Work to complete - Rewrite the items in full, requests included, for the stretch from the line containing "Open the font" through the end of the items. Multiply every coordinate in the answers by 0.45 and round to whole numbers, with halves rounded up.

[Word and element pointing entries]

⁂

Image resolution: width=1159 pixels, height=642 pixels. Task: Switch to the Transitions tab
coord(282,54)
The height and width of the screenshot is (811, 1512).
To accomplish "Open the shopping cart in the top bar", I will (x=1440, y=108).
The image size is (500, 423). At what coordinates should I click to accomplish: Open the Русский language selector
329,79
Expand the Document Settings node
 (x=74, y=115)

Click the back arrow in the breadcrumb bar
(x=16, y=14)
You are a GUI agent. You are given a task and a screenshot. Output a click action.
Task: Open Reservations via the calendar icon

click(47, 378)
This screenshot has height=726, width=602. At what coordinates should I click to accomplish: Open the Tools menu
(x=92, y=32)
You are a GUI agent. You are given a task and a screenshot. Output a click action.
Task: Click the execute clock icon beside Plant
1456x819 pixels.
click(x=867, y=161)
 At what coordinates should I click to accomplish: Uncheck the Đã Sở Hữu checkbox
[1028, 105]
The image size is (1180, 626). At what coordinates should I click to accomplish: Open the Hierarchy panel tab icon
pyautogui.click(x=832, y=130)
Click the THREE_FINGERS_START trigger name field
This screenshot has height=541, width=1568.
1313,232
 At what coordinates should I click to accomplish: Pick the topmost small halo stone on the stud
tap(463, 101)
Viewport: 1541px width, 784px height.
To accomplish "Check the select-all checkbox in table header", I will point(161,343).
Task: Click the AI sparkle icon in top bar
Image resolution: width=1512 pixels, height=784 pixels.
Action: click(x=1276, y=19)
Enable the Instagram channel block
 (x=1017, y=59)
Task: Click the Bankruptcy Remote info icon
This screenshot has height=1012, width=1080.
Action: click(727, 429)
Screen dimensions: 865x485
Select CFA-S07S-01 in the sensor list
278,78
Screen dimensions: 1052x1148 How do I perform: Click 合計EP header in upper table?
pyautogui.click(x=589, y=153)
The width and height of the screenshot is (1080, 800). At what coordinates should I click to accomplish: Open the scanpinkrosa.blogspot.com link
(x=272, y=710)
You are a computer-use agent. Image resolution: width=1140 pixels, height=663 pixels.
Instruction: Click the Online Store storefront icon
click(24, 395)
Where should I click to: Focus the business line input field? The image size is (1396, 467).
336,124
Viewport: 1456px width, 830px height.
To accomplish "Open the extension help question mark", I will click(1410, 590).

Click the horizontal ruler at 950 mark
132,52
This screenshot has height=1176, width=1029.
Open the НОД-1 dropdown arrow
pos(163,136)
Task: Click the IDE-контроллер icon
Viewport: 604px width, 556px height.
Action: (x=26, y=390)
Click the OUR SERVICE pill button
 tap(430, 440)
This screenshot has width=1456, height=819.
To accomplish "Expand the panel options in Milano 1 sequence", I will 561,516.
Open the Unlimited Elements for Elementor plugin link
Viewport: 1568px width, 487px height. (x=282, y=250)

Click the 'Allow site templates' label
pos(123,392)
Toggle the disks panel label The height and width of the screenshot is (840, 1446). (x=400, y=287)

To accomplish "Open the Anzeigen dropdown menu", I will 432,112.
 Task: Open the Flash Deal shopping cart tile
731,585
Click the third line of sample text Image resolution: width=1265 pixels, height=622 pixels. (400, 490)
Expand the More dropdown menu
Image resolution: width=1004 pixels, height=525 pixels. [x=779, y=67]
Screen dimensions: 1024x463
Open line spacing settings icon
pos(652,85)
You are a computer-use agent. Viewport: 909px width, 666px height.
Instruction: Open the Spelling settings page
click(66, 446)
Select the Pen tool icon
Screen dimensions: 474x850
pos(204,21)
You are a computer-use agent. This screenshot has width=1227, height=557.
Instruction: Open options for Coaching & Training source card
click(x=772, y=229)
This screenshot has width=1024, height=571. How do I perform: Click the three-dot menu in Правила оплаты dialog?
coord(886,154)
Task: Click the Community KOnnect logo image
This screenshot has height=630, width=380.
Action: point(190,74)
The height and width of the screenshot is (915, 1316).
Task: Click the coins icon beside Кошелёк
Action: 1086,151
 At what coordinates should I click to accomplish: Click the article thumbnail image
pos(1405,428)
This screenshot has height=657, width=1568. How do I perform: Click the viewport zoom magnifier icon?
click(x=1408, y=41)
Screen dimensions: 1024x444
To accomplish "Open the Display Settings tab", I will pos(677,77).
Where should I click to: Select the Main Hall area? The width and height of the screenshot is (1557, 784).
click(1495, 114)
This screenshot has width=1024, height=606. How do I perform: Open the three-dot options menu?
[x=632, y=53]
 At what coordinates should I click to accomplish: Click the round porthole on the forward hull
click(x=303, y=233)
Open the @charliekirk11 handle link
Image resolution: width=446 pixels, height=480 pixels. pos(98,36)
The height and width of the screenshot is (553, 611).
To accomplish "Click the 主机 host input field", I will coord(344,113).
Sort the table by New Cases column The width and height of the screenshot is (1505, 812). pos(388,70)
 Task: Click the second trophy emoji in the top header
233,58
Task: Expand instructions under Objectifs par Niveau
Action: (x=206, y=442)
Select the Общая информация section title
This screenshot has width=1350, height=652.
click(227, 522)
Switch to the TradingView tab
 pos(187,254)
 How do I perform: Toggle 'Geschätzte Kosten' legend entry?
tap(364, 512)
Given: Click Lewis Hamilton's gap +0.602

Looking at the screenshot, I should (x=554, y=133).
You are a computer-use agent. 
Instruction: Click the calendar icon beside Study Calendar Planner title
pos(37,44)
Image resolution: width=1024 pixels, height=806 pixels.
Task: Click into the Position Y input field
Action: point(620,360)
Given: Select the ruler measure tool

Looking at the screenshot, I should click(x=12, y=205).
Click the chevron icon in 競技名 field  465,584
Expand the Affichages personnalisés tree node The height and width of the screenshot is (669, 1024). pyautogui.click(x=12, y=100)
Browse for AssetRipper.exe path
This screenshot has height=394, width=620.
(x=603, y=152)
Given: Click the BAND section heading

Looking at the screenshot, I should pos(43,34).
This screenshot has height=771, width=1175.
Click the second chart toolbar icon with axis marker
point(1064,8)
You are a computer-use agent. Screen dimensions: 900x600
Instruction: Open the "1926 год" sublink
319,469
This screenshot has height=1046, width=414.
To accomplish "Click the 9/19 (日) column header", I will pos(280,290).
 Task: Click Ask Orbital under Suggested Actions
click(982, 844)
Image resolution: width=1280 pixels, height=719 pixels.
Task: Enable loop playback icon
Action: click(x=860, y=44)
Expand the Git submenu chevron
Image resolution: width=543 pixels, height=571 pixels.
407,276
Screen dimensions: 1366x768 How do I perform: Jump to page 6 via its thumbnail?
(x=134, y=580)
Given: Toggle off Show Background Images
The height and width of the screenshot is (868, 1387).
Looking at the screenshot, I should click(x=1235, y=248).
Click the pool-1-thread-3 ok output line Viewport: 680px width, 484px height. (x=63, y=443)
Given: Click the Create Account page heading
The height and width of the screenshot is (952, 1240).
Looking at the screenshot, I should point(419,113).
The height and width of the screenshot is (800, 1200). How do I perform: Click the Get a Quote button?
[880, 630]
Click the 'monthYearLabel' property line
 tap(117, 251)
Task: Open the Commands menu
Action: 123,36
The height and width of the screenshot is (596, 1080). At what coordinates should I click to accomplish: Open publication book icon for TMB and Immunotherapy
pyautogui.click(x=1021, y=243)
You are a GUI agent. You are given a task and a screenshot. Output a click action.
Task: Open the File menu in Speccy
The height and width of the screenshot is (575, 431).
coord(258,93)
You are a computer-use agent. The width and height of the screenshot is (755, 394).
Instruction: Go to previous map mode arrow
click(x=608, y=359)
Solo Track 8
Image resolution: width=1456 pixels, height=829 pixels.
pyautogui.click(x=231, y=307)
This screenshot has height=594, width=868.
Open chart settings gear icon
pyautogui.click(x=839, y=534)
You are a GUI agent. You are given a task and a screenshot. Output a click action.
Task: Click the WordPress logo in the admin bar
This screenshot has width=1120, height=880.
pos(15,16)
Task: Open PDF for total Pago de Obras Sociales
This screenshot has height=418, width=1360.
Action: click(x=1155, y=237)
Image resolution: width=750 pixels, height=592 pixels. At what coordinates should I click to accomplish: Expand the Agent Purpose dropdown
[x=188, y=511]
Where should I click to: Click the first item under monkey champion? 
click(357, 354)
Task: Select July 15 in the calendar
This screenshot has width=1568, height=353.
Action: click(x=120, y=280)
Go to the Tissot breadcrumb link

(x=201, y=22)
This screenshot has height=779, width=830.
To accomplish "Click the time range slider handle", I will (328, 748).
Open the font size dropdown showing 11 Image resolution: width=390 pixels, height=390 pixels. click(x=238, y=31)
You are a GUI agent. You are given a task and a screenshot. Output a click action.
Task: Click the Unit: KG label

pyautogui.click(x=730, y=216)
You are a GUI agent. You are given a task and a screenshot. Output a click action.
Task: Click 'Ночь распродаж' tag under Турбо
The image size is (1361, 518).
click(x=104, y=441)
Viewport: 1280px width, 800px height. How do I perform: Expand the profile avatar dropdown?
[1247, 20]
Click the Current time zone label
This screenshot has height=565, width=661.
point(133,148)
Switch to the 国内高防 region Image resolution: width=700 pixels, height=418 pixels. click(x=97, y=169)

⁂

The response -
Open the font size dropdown showing 11 Image resolution: width=390 pixels, height=390 pixels. click(x=107, y=14)
You are a GUI agent. You are given a task and a screenshot. Output a click action.
Task: Click the Unit: KG label

pyautogui.click(x=329, y=97)
You are a GUI agent. You are given a task and a screenshot. Output a click action.
Task: Click 'Ночь распродаж' tag under Турбо
The image size is (1361, 518).
click(x=47, y=198)
Viewport: 1280px width, 800px height. How do I perform: Expand the profile avatar dropdown?
[561, 9]
Click the Current time zone label
This screenshot has height=565, width=661.
point(60,67)
Switch to the 国内高防 region Image resolution: width=700 pixels, height=418 pixels. click(x=44, y=76)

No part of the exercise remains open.